Extending follow-up period to one-hundred months yields substantial increases likelihood observing events among patients over time; thus expected sample count decreases significantly $n=1122$ closely mirroring anticipated event counts indicating nearly all participants likely experience events within designated timeframe.

# Assuming a larger follow-up time
nSurv(lambdaC = lambda0, hr = lambda1/lambda0, hr0 = 1,
      R = 55, minfup = 100, T = 155,
      ratio = 1, alpha = 0.05, beta = 0.20, sided = 2)

## Fixed design, two-arm trial with time-to-event
## outcome (Lachin and Foulkes, 1986).
## Solving for:  Accrual rate 
## Hazard ratio                  H1/H0=0.6/1
## Study duration:                   T=155
## Accrual duration:                   55
## Min. end-of-study follow-up: minfup=100
## Expected events (total, H1):        119.7092
## Expected sample size (total):       121.8807
## Accrual rates:
##      Stratum 1
## 0-55     2.216
## Control event rates (H1):
##       Stratum 1
## 0-Inf    0.0462
## Censoring rates:
##       Stratum 1
## 0-Inf         0
## Power:                 100*(1-beta)=80%
## Type I error (1-sided):   100*alpha=5%
## Equal randomization:          ratio=1

The expected sample size is now much smaller ( $n=122$ ). It is in fact very close to the expected number of events, which means that almost all patients are going to experience the event within that period of time.

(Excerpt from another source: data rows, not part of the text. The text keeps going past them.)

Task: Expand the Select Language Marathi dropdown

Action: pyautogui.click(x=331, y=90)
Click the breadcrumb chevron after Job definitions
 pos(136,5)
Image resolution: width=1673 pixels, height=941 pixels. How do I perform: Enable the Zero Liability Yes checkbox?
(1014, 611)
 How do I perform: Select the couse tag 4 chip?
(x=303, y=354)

4. Sample Size When Accrual Rate And Duration Are Known

Setting enrollment rate through parameter gamma equals five alongside accrual duration set at thirty-five months produces design under these criteria:

# Survival study design with known accrual rate and accrual duration
nSurv(lambdaC = lambda0, hr = lambda1/lambda0, hr0 = 1,
      gamma = 5, R = 35,
      ratio = 1, alpha = 0.05, beta = 0.20, sided = 2)

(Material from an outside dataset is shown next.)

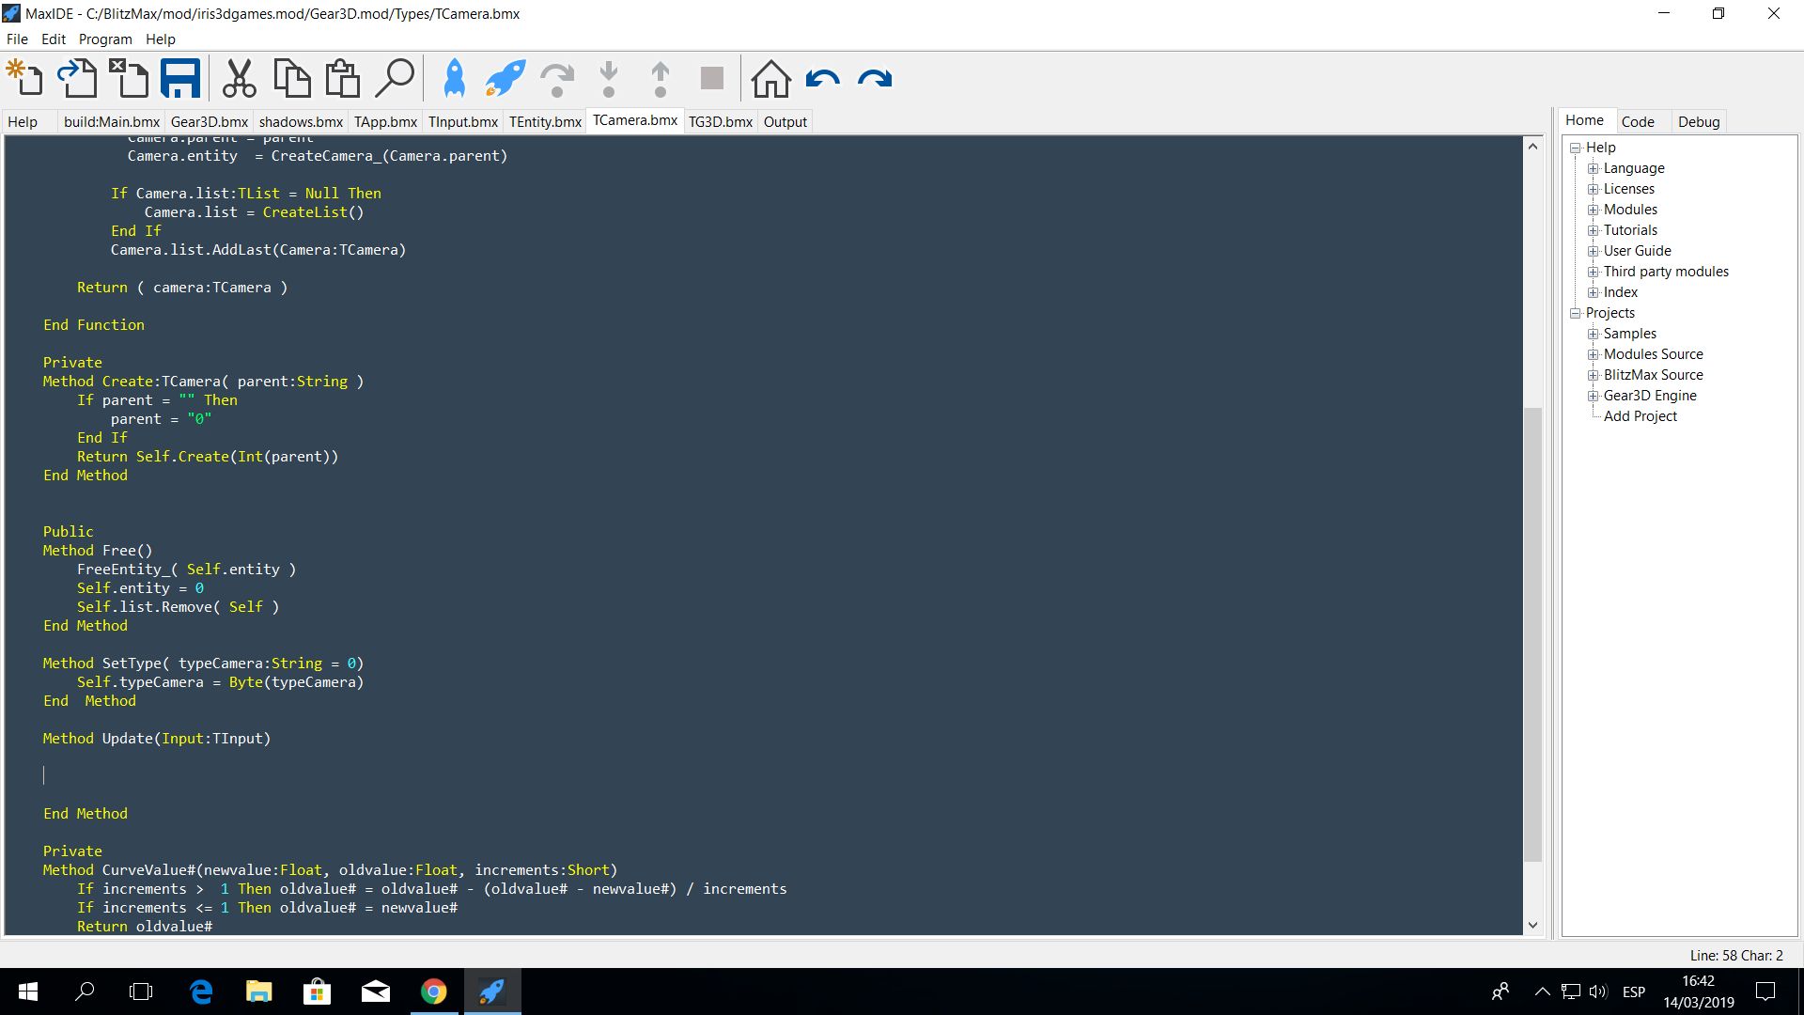The height and width of the screenshot is (1015, 1804).
Task: Copy the selected code
Action: [292, 79]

## Fixed design, two-arm trial with time-to-event
## outcome (Lachin and Foulkes, 1986).
## Solving for:  Accrual rate 
## Hazard ratio                  H1/H0=0.6/1
## Study duration:                   T=18
## Accrual duration:                   12
## Min. end-of-study follow-up: minfup=6
## Expected events (total, H1):        120.8216
## Expected sample size (total):       346.2062
## Accrual rates:
##      Stratum 1
## 0-12   28.8505
## Control event rates (H1):
##       Stratum 1
## 0-Inf    0.0462
## Censoring rates:
##       Stratum 1
## 0-Inf         0
## Power:                 100*(1-beta)=80%
## Type I error (1-sided):   100*alpha=5%
## Equal randomization:          ratio=1

Note that the expected number of events is virtually the same as in the previous cases. We need $n=175$ subjects and the additional follow-up time required is approximately 16.5 months.

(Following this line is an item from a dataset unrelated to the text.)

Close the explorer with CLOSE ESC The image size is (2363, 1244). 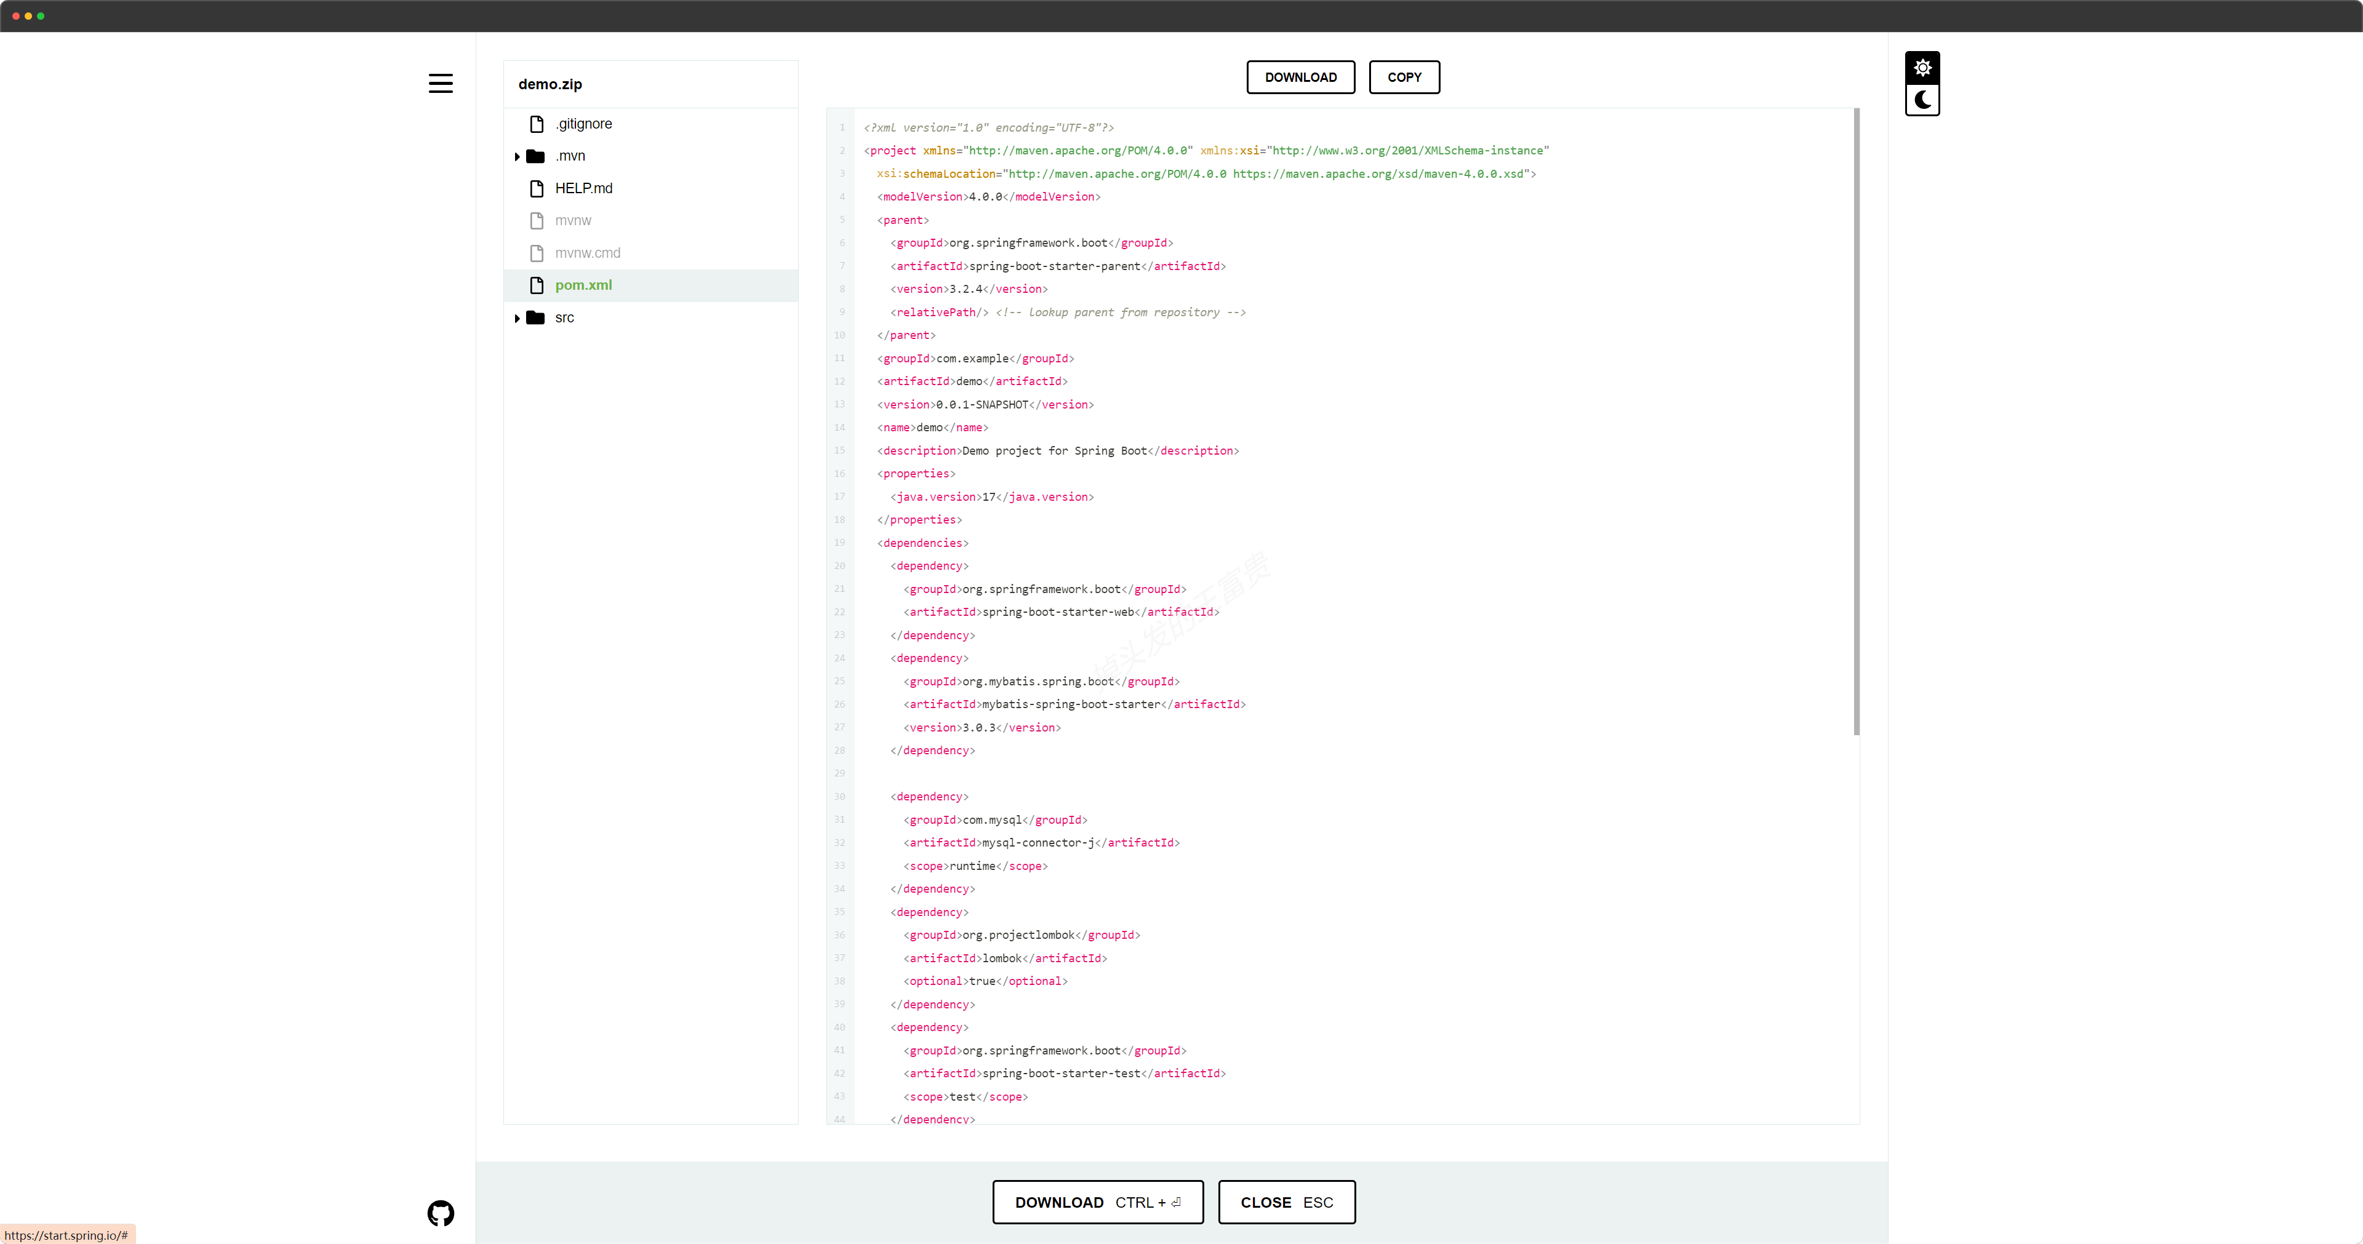pos(1286,1202)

On the following graph, we see that for a given recruitment duration of 5 months, as the follow up period increases the sample size decreases, and eventually converges to the expected number of events:

# Increase follow up from 5 up to 100 months
fp = seq(5, 100, by = 0.5)
n = rep(NA, length(fp))
ar = rep(NA, length(fp))

for (i in 1:length(fp)) {
     x = nSurv(lambdaC = lambda0, hr = lambda1/lambda0, hr0 = 1,
               R = 5, minfup = fp[i], T = 5 + fp[i],
               ratio = 1, alpha = 0.05, beta = 0.20, sided = 2)
     n[i] = x$n
     ar[i] = x$gamma
}

plot(fp, n, ylim = c(80,510), yaxt = "n", ylab = "Sample size",
     xlab = "Follow up (months)", type = "l")
axis(2, at = c(100,120,200,300,400,500), las = 1)
abline(h = 119, col = "red")
text(18, 130, "Expected events")

Sample size as the length of follow-up is extended.